Du Conservatoire à la Sorbonne

Un accident de poignet modifia son orientation professionnelle. « Je ne pouvais plus envisager une carrière pianistique. J’ai donc préparé l’École du Louvre mais en vérité j’étais fascinée par le Conservatoire. » Après avoir travaillé en cours privés avec Paule Maurice, à laquelle elle estime tout devoir, Pierrette Mari entra en 1950 au Conservatoire National de Musique de Paris simultanément dans les classes de Noël Gallon et Olivier Messiaen. « Ce fut un enchantement, confie-t-elle, j’avais des professeurs extraordinaires. » Parmi ses condisciples, mentionnons Michel Legrand ou Jacques Toja, ami d’adolescence auquel elle consacrera un Hommage à Jacques Toja pour orchestre en 2003. Elle remporta un premier prix de contrepoint (1953) et un premier prix de fugue (1954). Le gouvernement autrichien lui alloua ensuite une bourse pour participer au colloque sur les « Rapports entre Théâtre et Musique ».

« L’année 1957 a marqué toute ma vie : j’ai rencontré Marguerite Long, qui me confia la lourde responsabilité d’être l’attachée de presse du concours Long-Thibaud, tâche que j’ai exercée pendant six ans. J’ai ainsi fréquenté tous les grands artistes de l’époque (Samson François, Annie Jodry, David Oïstrakh, Christian Ferras, …). L’autre rencontre déterminante fut celle d’Henri Dutilleux. Une durable et profonde amitié nous liait. Il me confia la rédaction de toutes les analyses de ses créations. »

Après avoir obtenu un double C.A. d’État (histoire de la musique et esthétique), Pierrette Mari fut titularisée à l’université de Paris IV-Sorbonne en 1983. Outre ses activités d’enseignante, elle fut productrice à l’ORTF et titulaire de rubriques dans différents journaux (Guide du concert, Lettres françaises, Nice-Cannes-Midi,…). En tant que musicologue, elle collabora à la rédaction de dictionnaires d’histoire de la musique mais surtout fut la première à écrire un livre sur Olivier Messiaen (qui vient d’être traduit en japonais) et signa la toute première biographie d’Henri Dutilleux. En 1988, son ouvrage sur Béla Bartók lui valut l’attribution d’une médaille par le Comité Béla Bartók de Budapest qui lui fut remise par le professeur Jean Gergely.

------------------------------------------------------------

- _OBJECTIF 1_
Répondez à ces questions sur le texte consacré à Pierrette Mari :
(a) En quelle année entra-t-elle au Conservatoire National de Musique de Paris ?
(b) Combien d'années fut-elle attachée de presse du concours Long-Thibaud ?
(c) Qui lui remit la médaille du Comité Béla Bartók de Budapest ?
- _OBJECTIF 2_
Reprenez le texte sur Pierrette Mari après sa dernière phrase et poursuivez-le.

------------------------------------------------------------

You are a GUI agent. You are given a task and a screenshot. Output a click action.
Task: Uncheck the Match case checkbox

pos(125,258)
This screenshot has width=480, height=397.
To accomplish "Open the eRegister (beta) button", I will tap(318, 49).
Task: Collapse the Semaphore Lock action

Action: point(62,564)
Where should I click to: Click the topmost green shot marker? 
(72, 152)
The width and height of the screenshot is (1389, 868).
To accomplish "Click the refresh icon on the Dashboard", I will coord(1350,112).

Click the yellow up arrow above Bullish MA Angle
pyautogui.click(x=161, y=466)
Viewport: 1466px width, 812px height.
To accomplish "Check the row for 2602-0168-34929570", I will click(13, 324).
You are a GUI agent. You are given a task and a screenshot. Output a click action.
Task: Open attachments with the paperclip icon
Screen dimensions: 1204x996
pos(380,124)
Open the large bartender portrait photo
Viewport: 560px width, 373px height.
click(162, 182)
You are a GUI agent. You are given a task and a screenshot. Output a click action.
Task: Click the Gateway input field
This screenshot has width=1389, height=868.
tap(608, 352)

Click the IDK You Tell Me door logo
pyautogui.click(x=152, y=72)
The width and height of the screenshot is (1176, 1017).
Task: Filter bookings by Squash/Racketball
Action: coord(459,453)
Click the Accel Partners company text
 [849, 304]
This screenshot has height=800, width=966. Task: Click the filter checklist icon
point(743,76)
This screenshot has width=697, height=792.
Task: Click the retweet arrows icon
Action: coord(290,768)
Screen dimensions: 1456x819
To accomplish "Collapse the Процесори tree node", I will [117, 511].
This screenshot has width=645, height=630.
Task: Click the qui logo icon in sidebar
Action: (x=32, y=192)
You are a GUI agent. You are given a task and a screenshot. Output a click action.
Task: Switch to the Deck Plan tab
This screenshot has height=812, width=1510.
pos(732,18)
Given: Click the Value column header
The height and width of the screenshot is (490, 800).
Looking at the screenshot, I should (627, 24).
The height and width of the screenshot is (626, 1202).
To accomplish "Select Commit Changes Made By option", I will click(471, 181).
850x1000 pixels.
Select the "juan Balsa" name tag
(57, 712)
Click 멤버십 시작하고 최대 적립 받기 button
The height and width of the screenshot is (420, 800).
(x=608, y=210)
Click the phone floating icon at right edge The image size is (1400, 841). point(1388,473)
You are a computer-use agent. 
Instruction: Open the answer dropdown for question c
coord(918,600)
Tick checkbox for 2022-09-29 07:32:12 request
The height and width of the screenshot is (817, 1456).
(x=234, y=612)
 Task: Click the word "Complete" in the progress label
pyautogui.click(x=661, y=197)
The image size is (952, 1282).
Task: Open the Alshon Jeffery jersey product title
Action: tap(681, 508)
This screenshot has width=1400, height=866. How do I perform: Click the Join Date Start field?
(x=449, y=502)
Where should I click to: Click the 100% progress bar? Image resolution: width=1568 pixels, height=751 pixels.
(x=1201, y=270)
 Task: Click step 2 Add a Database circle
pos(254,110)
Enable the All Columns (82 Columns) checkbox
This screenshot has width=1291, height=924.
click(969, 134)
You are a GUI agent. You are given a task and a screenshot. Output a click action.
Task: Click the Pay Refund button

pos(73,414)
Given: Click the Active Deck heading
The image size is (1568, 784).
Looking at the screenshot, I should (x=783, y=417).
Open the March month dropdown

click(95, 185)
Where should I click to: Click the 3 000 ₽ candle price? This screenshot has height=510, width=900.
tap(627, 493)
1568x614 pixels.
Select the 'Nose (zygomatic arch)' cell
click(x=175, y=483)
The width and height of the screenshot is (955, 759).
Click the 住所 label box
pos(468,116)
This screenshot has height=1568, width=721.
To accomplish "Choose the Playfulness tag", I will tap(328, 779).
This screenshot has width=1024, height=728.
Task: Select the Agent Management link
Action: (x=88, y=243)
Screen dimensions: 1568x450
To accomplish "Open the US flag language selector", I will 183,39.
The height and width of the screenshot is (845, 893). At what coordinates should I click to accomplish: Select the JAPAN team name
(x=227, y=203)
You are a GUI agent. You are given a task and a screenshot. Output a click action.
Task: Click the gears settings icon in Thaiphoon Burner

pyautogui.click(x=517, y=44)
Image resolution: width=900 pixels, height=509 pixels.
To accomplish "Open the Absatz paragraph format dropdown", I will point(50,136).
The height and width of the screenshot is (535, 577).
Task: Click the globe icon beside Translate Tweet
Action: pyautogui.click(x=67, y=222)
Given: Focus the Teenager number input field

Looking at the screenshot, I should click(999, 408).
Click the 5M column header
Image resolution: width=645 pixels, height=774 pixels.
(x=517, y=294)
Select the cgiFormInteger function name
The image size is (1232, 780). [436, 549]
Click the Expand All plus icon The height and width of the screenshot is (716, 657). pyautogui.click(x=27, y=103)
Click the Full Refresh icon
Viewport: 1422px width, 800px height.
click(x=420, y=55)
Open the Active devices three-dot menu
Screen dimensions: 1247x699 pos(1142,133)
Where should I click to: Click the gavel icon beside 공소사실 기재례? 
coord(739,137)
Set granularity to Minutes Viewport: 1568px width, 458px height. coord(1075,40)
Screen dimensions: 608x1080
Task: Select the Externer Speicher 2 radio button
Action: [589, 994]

------------------------------------------------------------

- _RÉPONSE DE L'EXERCICE 1_
(a) En 1950.
(b) Six ans.
(c) Le professeur Jean Gergely.

- _RÉPONSE DE L'EXERCICE 2_
Une musique pétillante et colorée

À l’image de leur auteur dont la curiosité est en constant éveil, ses partitions sont vives, dynamiques et inventives. Quelques jalons essentiels parmi un catalogue de quelque 140 numéros : Psaumes, cantate biblique pour récitant et orchestre (1954) ; Divertissement pour flûte et orchestre (1954) ; Trois Mouvements pour cordes (1954) qui obtinrent beaucoup de succès ; Le Sous-préfet aux champs, ballet provençal (1956) ; Concerto pour guitare (1971) composé pour Alexandre Lagoya ; Il était un hautbois (1984), concerto créé par Pierre Pierlot.

Les titres évocateurs reflètent tour à tour ses aspirations spirituelles (Habitacle pour l’imaginaire, Plaidoyer pour une chimère, Corollaire d’un songe), les mystères de la nature (Couleurs en triade, Écho plein d’oubli, à la mémoire de Jeanne Loriod), les attaches avec sa région natale (Arche de bronze solitaire pour ondes Martenot, piano et batterie, dépeignant les grottes des Baux de Provence ; D’une amphore oubliée s’échappent des sirènes pour harpe), l’humour bienveillant, notamment dans ses partitions pédagogiques (La comète tenue en laisse, Pirouettes en Saxe).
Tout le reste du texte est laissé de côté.